> **Task statement**
Copy out each line of the data below in which the string "Follow" appears.

[Material provided]

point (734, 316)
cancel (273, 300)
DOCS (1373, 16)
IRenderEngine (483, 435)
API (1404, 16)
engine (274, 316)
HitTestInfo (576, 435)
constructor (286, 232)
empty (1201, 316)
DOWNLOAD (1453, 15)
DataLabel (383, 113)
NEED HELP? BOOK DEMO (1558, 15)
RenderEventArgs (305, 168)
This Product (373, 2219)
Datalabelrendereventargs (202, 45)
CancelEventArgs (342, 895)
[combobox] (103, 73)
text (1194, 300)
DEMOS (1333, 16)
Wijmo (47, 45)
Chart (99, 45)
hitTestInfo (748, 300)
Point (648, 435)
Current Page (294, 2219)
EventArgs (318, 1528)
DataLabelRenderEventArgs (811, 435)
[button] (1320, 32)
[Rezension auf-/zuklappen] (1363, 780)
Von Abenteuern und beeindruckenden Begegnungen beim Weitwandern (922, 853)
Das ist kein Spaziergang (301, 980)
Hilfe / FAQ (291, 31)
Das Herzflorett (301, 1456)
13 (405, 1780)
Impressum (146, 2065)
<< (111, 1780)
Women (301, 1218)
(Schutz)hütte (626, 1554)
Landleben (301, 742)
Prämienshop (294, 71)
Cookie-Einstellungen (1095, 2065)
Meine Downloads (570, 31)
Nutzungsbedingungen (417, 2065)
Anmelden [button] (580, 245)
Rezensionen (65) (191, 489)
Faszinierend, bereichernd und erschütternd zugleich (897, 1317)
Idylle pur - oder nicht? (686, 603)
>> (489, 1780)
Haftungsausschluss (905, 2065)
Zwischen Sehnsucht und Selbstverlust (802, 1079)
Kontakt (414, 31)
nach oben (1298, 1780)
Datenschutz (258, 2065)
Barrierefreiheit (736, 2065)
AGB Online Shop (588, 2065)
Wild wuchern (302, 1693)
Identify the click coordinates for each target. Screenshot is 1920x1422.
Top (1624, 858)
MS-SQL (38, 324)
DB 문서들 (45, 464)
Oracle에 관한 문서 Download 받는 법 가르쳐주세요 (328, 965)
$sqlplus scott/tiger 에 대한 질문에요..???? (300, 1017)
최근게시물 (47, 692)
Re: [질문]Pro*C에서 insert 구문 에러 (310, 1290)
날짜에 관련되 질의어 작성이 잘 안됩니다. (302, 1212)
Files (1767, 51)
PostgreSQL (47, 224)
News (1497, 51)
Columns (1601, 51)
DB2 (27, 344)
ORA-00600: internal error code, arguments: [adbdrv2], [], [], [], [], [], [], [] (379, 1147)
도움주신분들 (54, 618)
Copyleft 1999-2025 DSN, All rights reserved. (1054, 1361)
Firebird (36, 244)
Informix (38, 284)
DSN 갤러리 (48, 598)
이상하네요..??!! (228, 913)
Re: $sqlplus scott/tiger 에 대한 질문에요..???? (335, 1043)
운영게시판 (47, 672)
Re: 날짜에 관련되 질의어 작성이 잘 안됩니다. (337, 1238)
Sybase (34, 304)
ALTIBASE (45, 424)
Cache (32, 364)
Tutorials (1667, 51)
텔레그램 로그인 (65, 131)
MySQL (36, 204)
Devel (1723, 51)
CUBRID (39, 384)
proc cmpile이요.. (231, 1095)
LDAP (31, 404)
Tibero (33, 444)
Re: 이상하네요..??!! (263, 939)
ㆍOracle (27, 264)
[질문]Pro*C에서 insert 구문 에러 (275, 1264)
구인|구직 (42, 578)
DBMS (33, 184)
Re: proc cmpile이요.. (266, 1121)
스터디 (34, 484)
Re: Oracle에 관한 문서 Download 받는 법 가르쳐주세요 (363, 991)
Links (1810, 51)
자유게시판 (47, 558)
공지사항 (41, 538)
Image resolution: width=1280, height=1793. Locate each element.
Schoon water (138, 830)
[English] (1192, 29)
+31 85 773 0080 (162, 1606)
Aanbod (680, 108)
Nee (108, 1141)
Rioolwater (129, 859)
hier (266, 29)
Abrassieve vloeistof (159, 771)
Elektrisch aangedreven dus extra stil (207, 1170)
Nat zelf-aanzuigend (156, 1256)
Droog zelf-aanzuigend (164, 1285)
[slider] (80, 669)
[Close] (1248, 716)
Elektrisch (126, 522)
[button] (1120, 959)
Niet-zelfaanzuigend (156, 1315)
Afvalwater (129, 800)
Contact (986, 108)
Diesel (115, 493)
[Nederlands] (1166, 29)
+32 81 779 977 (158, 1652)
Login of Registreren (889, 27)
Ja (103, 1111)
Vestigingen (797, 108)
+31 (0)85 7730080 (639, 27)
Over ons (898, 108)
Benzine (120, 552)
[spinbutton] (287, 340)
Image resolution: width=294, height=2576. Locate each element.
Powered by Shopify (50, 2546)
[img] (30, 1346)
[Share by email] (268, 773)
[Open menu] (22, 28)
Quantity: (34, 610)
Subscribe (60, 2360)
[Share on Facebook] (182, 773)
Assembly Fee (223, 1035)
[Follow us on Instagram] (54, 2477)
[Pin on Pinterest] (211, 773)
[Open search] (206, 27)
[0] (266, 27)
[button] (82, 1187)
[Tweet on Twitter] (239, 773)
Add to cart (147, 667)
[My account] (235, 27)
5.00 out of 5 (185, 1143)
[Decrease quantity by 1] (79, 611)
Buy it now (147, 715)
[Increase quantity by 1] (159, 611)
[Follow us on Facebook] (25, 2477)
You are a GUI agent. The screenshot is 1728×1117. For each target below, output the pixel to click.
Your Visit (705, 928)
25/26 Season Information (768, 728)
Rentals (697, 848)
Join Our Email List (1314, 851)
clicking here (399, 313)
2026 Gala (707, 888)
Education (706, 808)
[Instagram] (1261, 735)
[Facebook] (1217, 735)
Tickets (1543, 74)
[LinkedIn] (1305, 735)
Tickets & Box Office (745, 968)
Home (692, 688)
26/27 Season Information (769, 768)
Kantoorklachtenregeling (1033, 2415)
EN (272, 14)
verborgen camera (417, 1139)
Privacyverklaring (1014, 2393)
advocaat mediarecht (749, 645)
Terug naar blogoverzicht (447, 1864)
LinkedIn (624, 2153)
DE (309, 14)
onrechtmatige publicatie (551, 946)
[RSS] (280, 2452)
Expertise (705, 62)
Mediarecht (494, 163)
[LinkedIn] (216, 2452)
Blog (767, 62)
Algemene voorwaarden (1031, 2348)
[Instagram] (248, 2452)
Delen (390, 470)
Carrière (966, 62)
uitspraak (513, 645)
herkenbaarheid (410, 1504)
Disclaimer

[/Material provided]

> **Problem solution**
[Follow us on Instagram] (54, 2477)
[Follow us on Facebook] (25, 2477)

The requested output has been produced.